:: MATERIAL TO PROCESS ::

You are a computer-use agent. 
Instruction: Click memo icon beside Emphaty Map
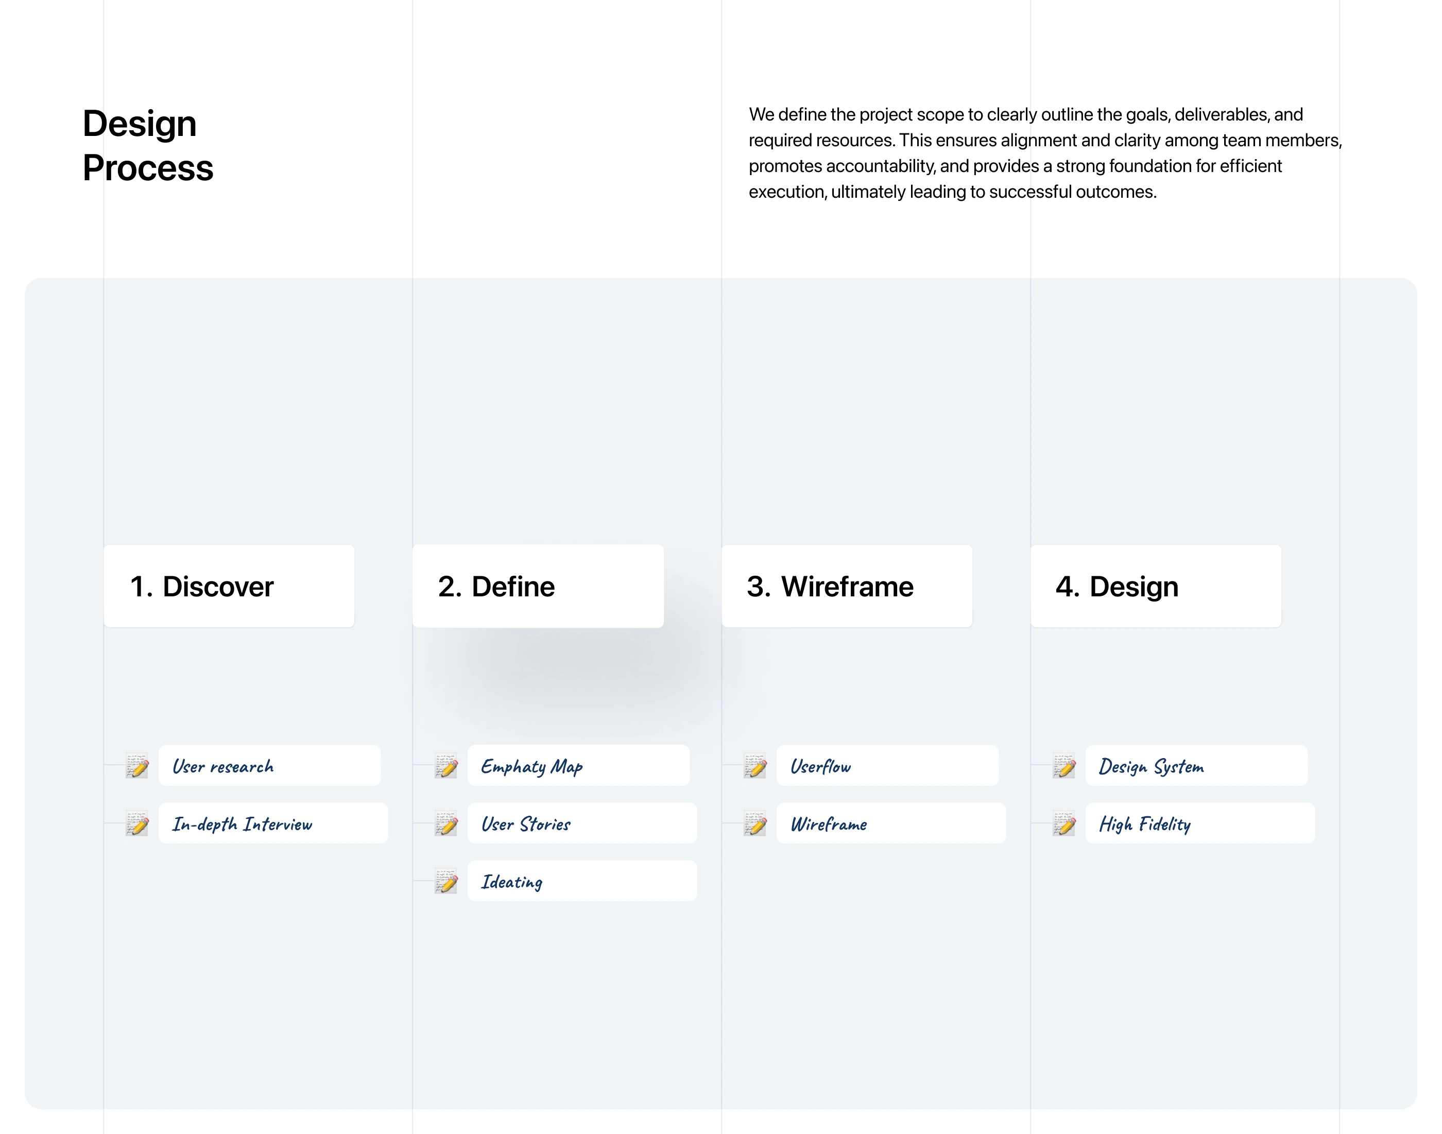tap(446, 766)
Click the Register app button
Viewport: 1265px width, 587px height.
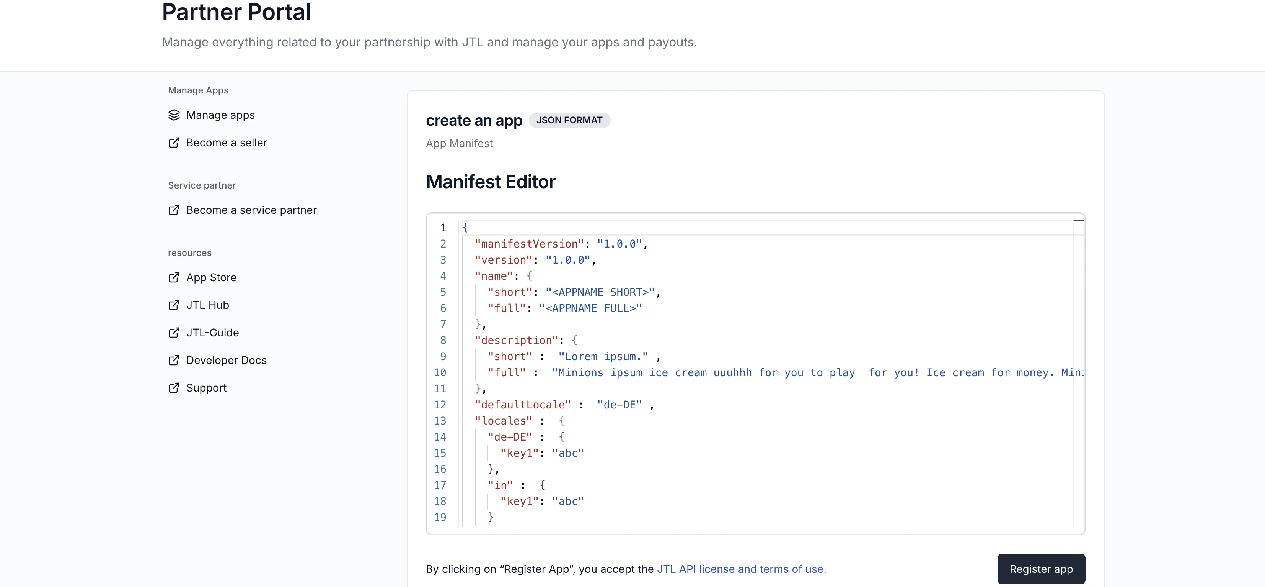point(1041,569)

:::

### WHAT YOU HAVE TO DO
Every line above should be copied exactly; do not carry over the pictures.

### TASK ANSWER
You are a computer-use agent. 
Instruction: Click memo icon beside Emphaty Map
tap(446, 766)
Click the Register app button
Viewport: 1265px width, 587px height.
point(1041,569)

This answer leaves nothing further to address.